> EXERCISE
Reproduce the material below in full, substituting "Deine" for each occurrence of "Ihre" and keeping every other character as it is.

[Item position entries]

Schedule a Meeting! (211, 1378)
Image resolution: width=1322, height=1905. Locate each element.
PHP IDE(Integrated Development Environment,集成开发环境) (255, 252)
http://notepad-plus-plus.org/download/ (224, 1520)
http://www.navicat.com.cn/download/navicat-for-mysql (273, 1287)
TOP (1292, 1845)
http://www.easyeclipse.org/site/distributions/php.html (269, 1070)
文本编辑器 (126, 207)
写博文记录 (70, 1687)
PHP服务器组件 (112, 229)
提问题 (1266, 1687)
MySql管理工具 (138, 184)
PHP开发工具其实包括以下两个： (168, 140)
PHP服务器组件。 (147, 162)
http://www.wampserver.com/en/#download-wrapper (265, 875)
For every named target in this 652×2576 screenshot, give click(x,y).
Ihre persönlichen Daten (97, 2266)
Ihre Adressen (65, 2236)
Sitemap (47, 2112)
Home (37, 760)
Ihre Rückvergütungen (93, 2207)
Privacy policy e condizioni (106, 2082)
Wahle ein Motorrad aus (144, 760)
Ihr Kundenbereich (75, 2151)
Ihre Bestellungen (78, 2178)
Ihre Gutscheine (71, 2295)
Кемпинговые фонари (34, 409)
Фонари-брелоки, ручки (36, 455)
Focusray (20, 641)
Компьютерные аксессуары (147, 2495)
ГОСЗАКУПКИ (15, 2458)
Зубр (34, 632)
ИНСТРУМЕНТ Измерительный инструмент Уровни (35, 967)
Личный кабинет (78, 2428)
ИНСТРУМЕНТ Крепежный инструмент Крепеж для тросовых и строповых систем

> RESPONSE
Schedule a Meeting! (211, 1378)
Image resolution: width=1322, height=1905. Locate each element.
PHP IDE(Integrated Development Environment,集成开发环境) (255, 252)
http://notepad-plus-plus.org/download/ (224, 1520)
http://www.navicat.com.cn/download/navicat-for-mysql (273, 1287)
TOP (1292, 1845)
http://www.easyeclipse.org/site/distributions/php.html (269, 1070)
文本编辑器 (126, 207)
写博文记录 (70, 1687)
PHP服务器组件 (112, 229)
提问题 (1266, 1687)
MySql管理工具 (138, 184)
PHP开发工具其实包括以下两个： (168, 140)
PHP服务器组件。 (147, 162)
http://www.wampserver.com/en/#download-wrapper (265, 875)
For every named target in this 652×2576 screenshot, give click(x,y).
Deine persönlichen Daten (97, 2266)
Deine Adressen (65, 2236)
Sitemap (47, 2112)
Home (37, 760)
Deine Rückvergütungen (93, 2207)
Privacy policy e condizioni (106, 2082)
Wahle ein Motorrad aus (144, 760)
Ihr Kundenbereich (75, 2151)
Deine Bestellungen (78, 2178)
Deine Gutscheine (71, 2295)
Кемпинговые фонари (34, 409)
Фонари-брелоки, ручки (36, 455)
Focusray (20, 641)
Компьютерные аксессуары (147, 2495)
ГОСЗАКУПКИ (15, 2458)
Зубр (34, 632)
ИНСТРУМЕНТ Измерительный инструмент Уровни (35, 967)
Личный кабинет (78, 2428)
ИНСТРУМЕНТ Крепежный инструмент Крепеж для тросовых и строповых систем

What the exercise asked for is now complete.